DESCRIPTION OF THE TASK:
For the material that follows, return exactly the lines from the one with "Data Protection & Privacy Policy (64, 2472)" through the one with "Transparency and Anticorruption Policy", both ends included.

DATA SHOWN:
[Start of Attachment]
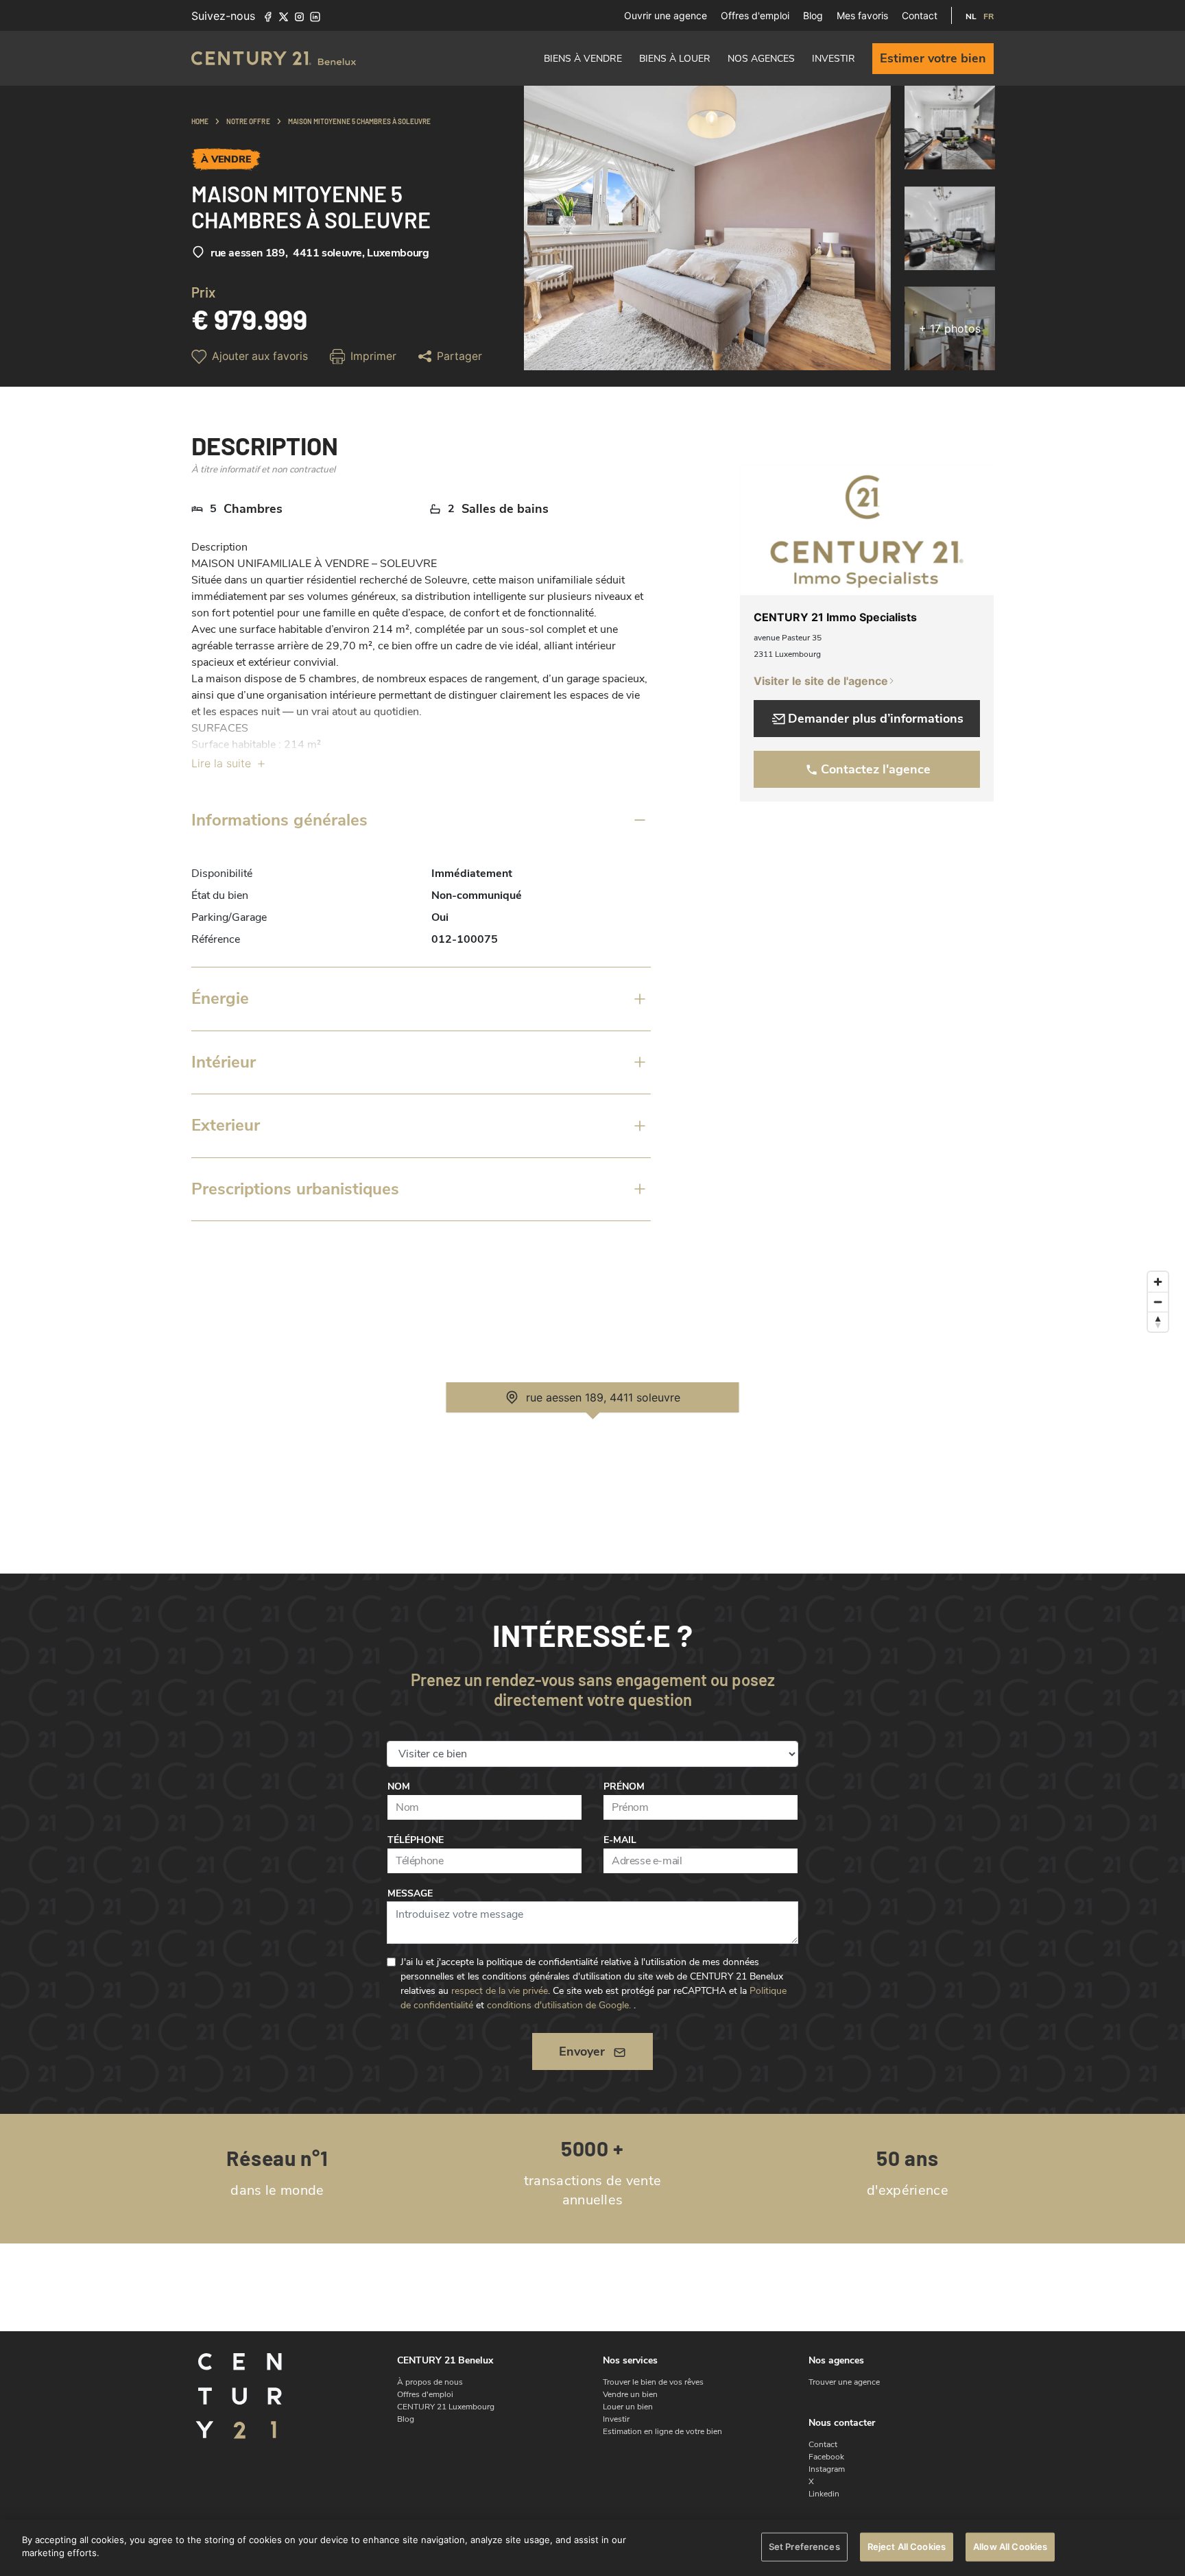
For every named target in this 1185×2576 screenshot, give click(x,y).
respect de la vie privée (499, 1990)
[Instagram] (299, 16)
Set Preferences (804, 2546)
[End of Attachment]
[Start of Attachment]
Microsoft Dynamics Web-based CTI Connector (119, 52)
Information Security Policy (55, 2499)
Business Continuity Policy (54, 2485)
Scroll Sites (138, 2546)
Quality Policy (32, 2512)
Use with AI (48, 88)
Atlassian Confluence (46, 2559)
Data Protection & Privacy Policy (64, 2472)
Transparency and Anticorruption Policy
[End of Attachment]
[Start of Attachment]
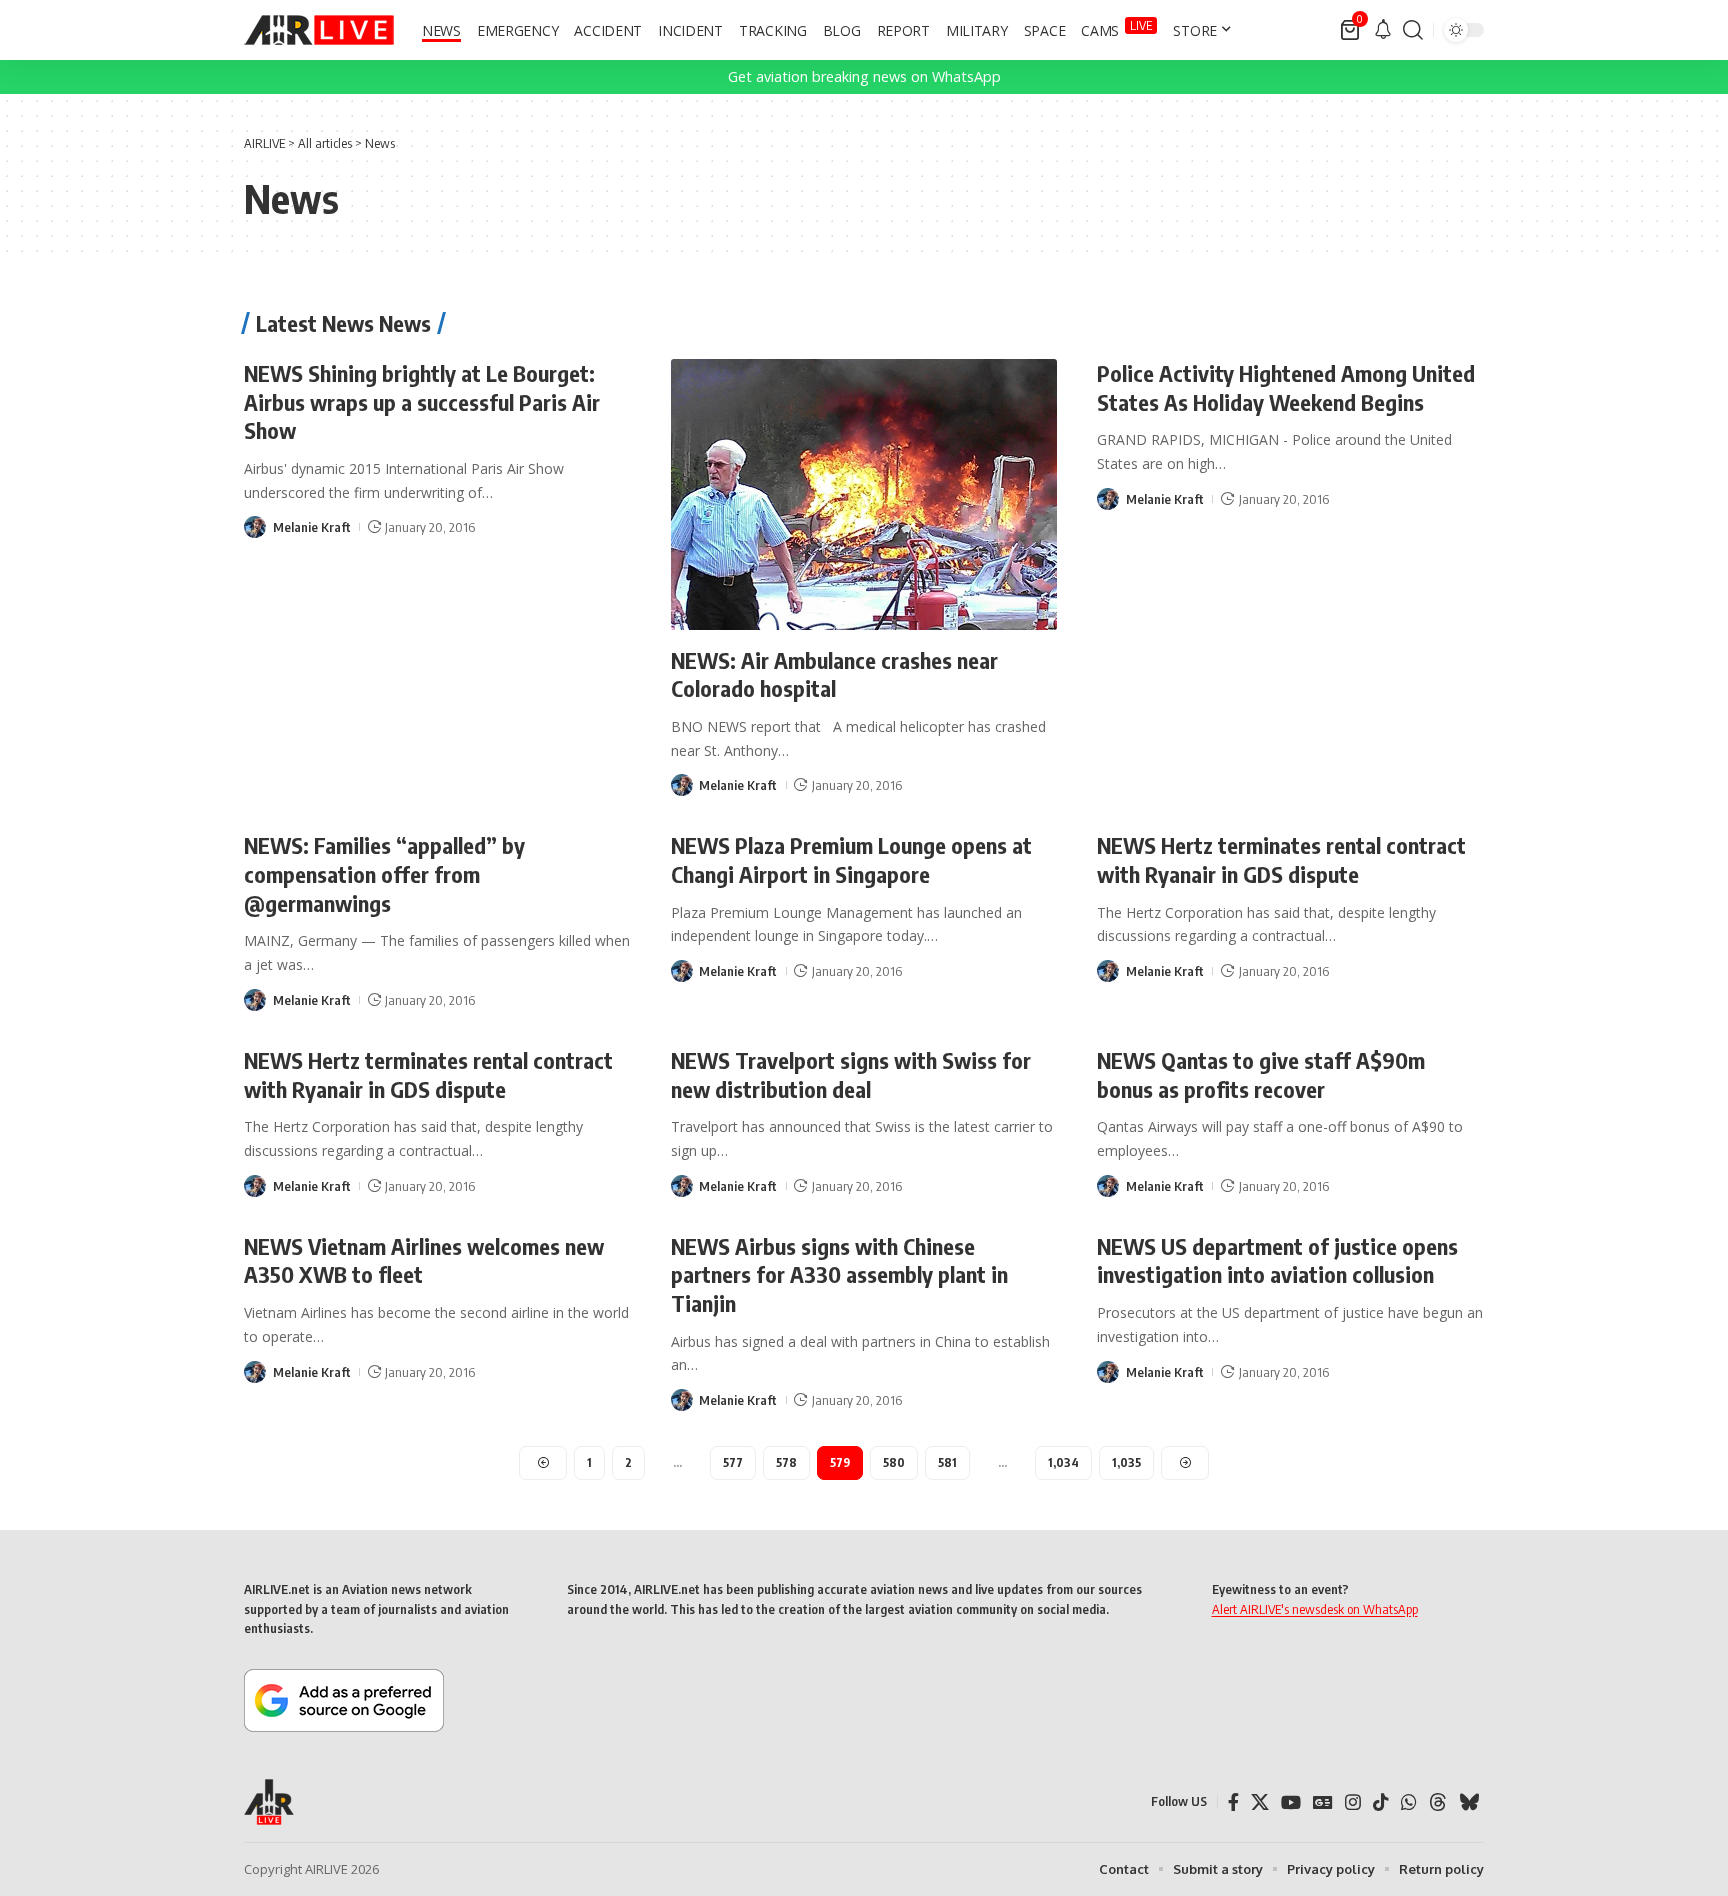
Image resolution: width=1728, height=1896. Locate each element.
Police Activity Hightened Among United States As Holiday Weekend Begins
[End of Attachment]
OUTPUT:
Data Protection & Privacy Policy (64, 2472)
Transparency and Anticorruption Policy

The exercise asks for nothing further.